GLP-1 Weight Loss Drugs - Popular, Powerful — and Potentially Dangerous: North Carolina Woman Overdoses on Weight Loss Medication
The rise of online ‘pill-mills’ where midlevel providers are hired by companies to blindly prescribe powerful medications poses a clear and present danger to public health. Leslie Gammons had used a GLP-1 before, but this time things went wrong. Her online provider increased the dosage and Gammons ended up in the ER after an overdose.
NORTH CAROLINA, USA — They’re easy to access, widely promoted online, and backed by doctors. GLP-1 weight-loss injections are proven to help people shed significant weight.
But as demand explodes, so do the risks — especially when the medications are used without proper medical supervision.
New data shows a dramatic rise in GLP-1–related overdoses and adverse reactions, and one North Carolina woman says she nearly paid with her life.
“I’m not dumb — but I felt dumb”
“I’m not dumb,” said Leslie Gammon, a retired teacher from Wendell. “But I felt dumb that I took that much.”
Gammon is now speaking out after a severe overdose landed her in the hospital for days. She says she wants others to understand the dangers of so-called “do-it-yourself” injectable weight-loss drugs.

======

Requirement 1: Summarize the article on GLP-1 overdoses in two sentences.
Requirement 2: Please output, word for word, the stretch of the article on GLP-1 overdoses from "GLP-1 Weight Loss" through "shed significant weight.".
The items after this point play no part in the work.

Available data:
======

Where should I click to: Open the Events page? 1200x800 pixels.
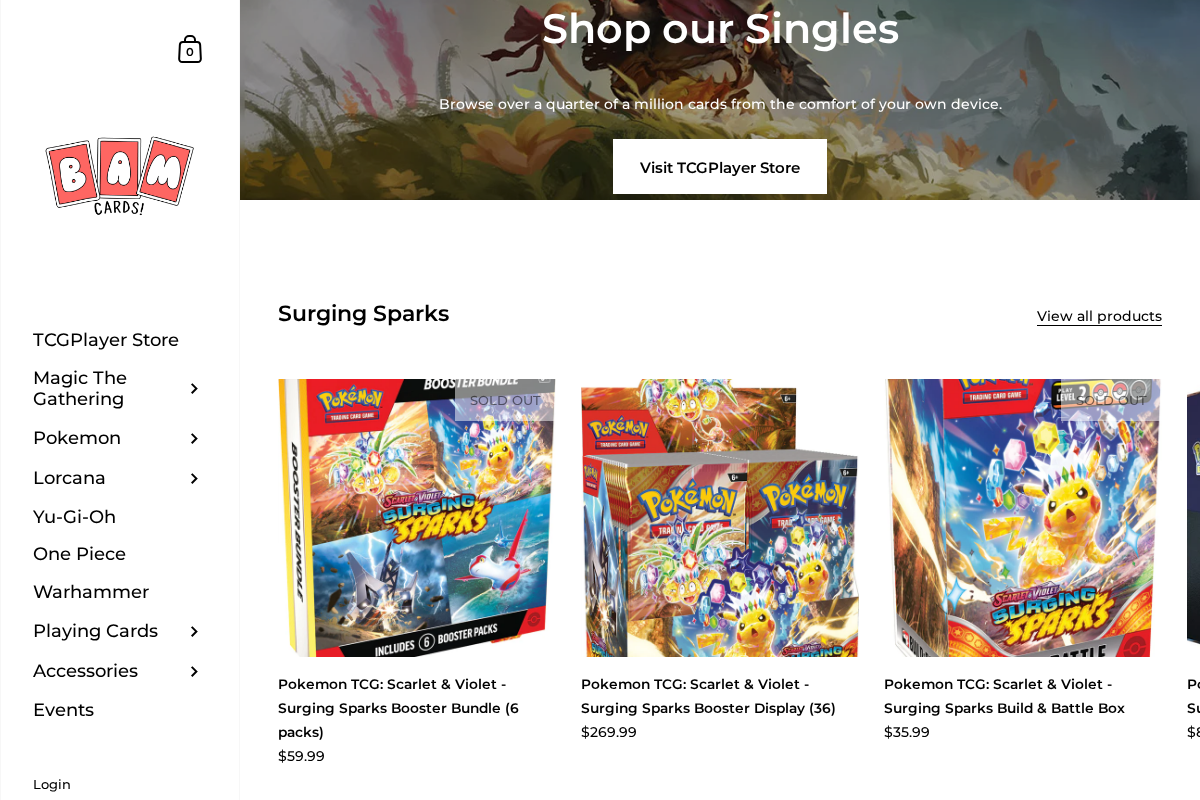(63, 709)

======

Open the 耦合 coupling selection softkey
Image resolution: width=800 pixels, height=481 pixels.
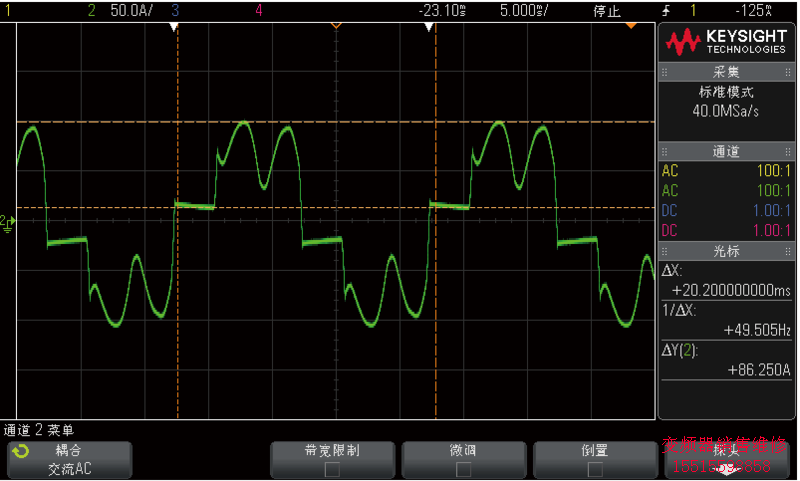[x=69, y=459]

======

Result 1: GLP-1 weight-loss injections are easy to access and proven to help people lose significant weight, but new data shows a dramatic rise in related overdoses and adverse reactions, with the risks greatest when the drugs are used without proper medical supervision. A retired teacher from Wendell, North Carolina, landed in the hospital for days after her online provider increased her dosage, and she is now speaking out about the dangers of "do-it-yourself" injectable weight-loss drugs.

Result 2:
GLP-1 Weight Loss Drugs - Popular, Powerful — and Potentially Dangerous: North Carolina Woman Overdoses on Weight Loss Medication
The rise of online ‘pill-mills’ where midlevel providers are hired by companies to blindly prescribe powerful medications poses a clear and present danger to public health. Leslie Gammons had used a GLP-1 before, but this time things went wrong. Her online provider increased the dosage and Gammons ended up in the ER after an overdose.
NORTH CAROLINA, USA — They’re easy to access, widely promoted online, and backed by doctors. GLP-1 weight-loss injections are proven to help people shed significant weight.